==== Extracted information

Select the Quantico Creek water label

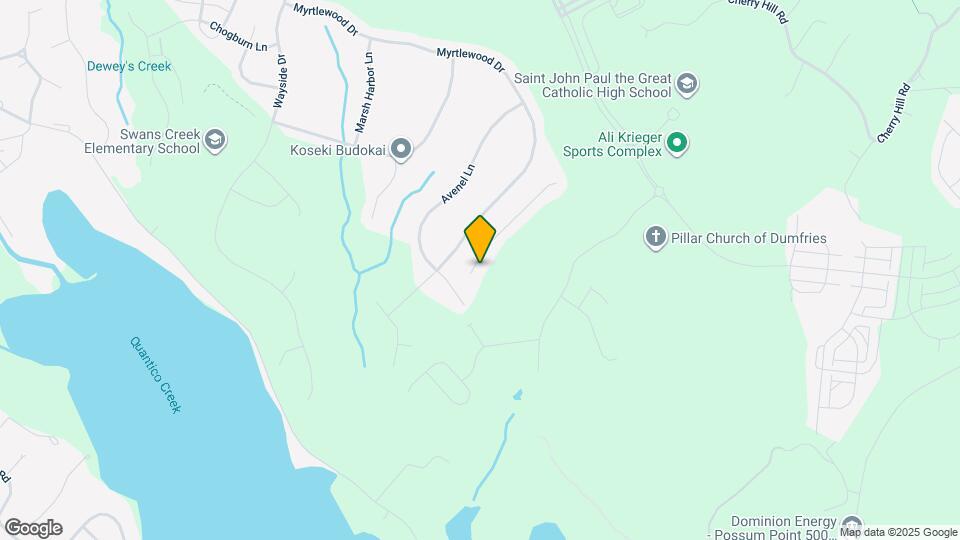156,375
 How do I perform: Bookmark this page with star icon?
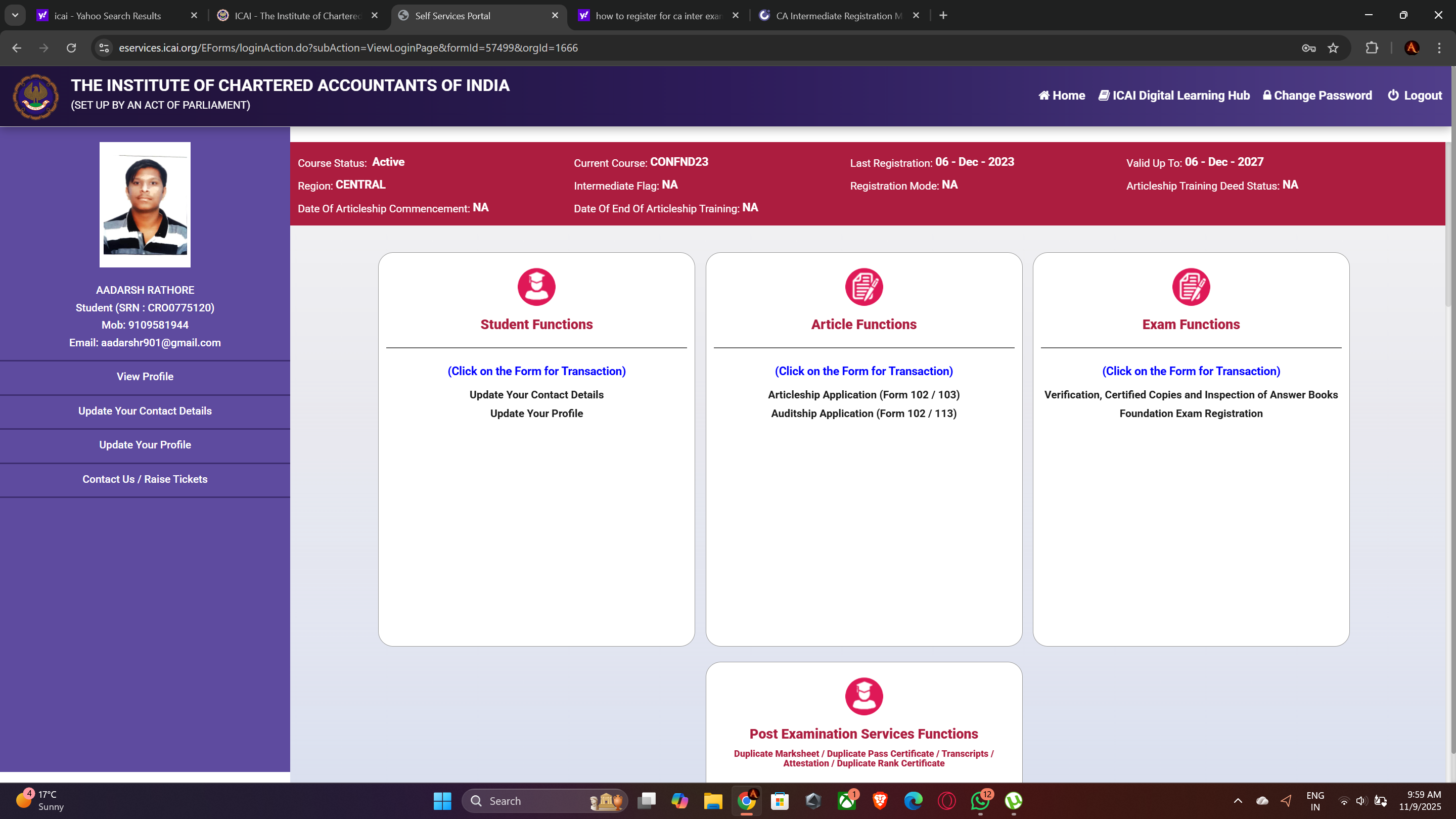tap(1333, 48)
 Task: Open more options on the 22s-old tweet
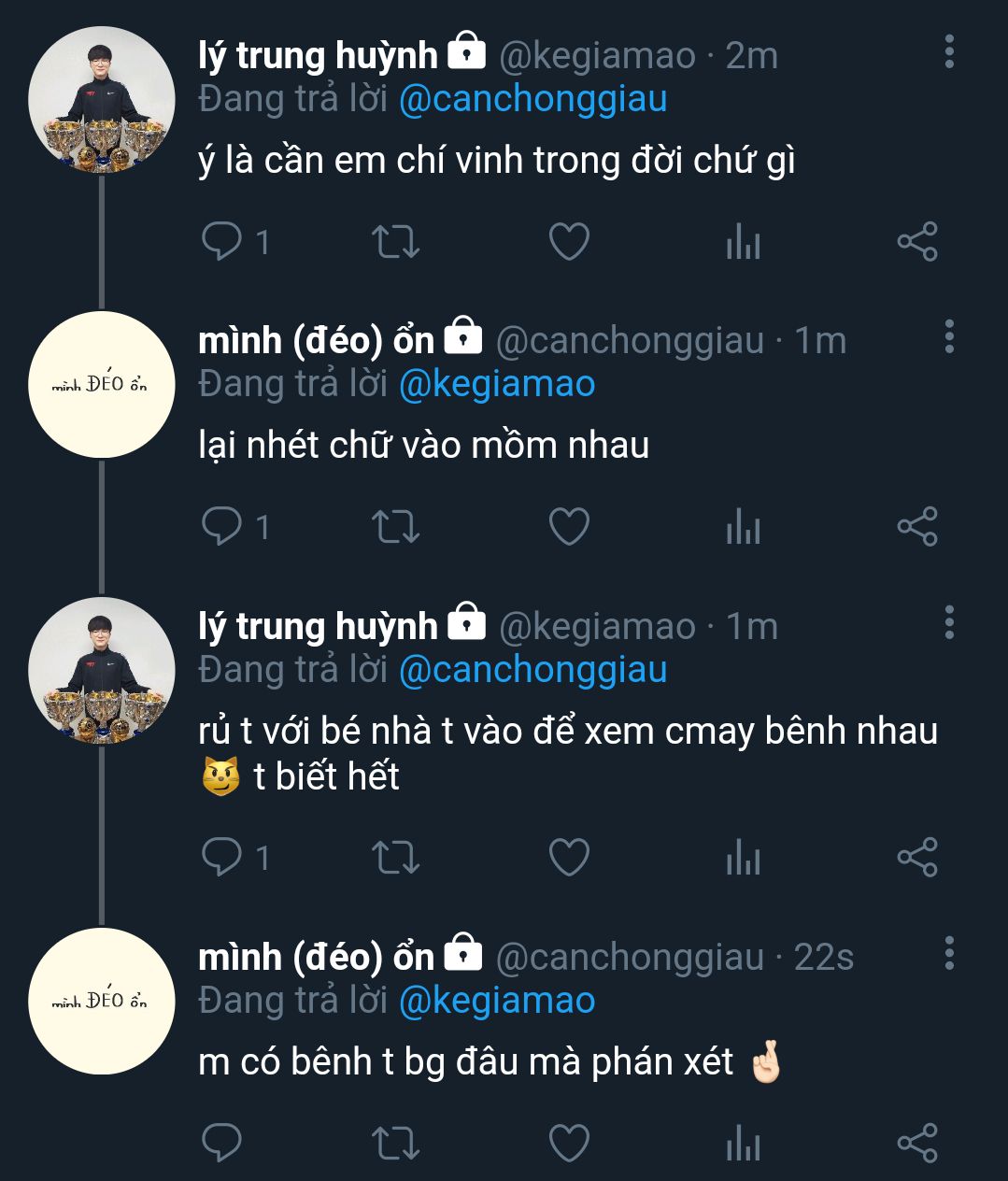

========

◆ Direction
Rewrite the material above, replacing "tweet" with "post" and keeping everything else the same. Omit the pictures from your version.

◆ Correct output
Select the Quantico Creek water label

156,375
 How do I perform: Bookmark this page with star icon?
tap(1333, 48)
 Task: Open more options on the 22s-old post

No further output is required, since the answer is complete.